Bir süre için tartışmalar, hipnotik transın gerçekten de değiştirilmiş bir bilinç durumu olup olmadığı sorusu üzerinde odaklaşmıştır. Hipnozun bir DBD (değişik bilinç durumları) olduğu düşüncesine karşı çıkanlar, hipnozun hayal kurma gibi diğer normal bilişsel süreçleri de içeren özel bir durum olduğunu ileri sürmektedirler. Hipnoz karşıtları bu tartışmayı desteklemek için hipnozun, bir hipnotik transı normal dinleme durumundan ayırt etmemizi sağlayan kan basıncı, kalp atış hızı, beyin dalgaları ya da diğer yaşamsal göstergelerle ölçülebilen hiçbir etki yaratmadığına işaret etmektedirler. Bir taraftan, hipnoz denekleri daha büyük bir telkin edilebilirliğe sahipken, hipnoza karşı olanlar, otorite konumundaki bir kişinin emirleri altında olan hipnotize edilmemiş insanların da, hemen hemen hipnotize edilmiş deneklere benzer şekilde hareket ettiklerini belirtmektedirler.

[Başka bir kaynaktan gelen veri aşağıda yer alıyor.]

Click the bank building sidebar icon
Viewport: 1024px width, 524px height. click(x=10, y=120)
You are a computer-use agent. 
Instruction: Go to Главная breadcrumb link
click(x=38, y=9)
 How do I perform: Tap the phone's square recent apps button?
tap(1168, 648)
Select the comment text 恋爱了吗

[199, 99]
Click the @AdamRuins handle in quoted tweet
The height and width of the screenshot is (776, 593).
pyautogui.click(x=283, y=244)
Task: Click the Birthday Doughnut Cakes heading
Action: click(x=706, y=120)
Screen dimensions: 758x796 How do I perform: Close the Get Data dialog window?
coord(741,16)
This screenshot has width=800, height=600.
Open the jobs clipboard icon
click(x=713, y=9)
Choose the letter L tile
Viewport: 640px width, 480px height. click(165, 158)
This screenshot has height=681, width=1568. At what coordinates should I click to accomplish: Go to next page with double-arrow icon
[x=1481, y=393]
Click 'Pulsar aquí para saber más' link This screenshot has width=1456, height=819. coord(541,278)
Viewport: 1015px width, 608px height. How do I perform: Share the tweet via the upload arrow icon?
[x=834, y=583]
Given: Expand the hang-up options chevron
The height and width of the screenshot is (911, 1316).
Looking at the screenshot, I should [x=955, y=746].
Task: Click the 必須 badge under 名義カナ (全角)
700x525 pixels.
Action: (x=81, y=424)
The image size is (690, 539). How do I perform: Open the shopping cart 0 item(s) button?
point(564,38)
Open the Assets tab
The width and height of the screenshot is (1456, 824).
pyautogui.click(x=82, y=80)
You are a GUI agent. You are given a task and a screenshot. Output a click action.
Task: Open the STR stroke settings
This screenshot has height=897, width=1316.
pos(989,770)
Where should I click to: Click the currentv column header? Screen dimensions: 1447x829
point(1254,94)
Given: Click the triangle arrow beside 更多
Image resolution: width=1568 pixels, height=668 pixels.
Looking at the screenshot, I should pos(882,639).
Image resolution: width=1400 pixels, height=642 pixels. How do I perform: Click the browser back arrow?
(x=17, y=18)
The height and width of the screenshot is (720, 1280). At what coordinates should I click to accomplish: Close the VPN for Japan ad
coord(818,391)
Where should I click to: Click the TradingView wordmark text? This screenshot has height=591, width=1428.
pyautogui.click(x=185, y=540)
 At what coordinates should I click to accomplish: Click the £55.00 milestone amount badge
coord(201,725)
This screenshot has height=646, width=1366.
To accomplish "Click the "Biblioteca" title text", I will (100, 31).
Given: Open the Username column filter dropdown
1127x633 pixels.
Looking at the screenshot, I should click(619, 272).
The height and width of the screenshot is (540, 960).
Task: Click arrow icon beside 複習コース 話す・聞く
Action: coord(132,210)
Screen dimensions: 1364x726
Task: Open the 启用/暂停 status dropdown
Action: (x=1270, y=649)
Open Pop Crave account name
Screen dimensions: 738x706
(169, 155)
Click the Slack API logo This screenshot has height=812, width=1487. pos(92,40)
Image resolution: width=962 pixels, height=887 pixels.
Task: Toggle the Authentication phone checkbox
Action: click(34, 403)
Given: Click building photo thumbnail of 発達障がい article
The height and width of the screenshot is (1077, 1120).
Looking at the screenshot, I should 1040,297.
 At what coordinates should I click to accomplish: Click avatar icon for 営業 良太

Bu durumda hipnoz yaşantısı, hipnozun değişik bilinç durumlarından birisi olarak nitelendirilmesi için yeterli midir? Bir araştırmada hipnotize edilmiş kişilerin başarılarını hipnoz altında olmayan kişilerden daha farklı olarak algıladıkları gösterilmiştir: Hipnotize edilmiş denekler kendilerini sanki kendileri değilmişler gibi dışarıdan içeriye bakarken görmektedirler. Bir örnek olarak, işten eve arabanızla dönerken bilinçli olarak akşam yemeğini planlıyor olabilirisiniz. Bu mantığa göre, hipnotize edilmiş bir denek, sadece bilincin belirli yönlerini beklemeye alırken, dikkatini başka yerde odaklaştırıyor olabilir, ve eğer böyleyse, bu durumda hipnoz, bölünmüş bilincin diğer durumlarda normal olan bir türünün, sadece aşırı bir şekli olabilir.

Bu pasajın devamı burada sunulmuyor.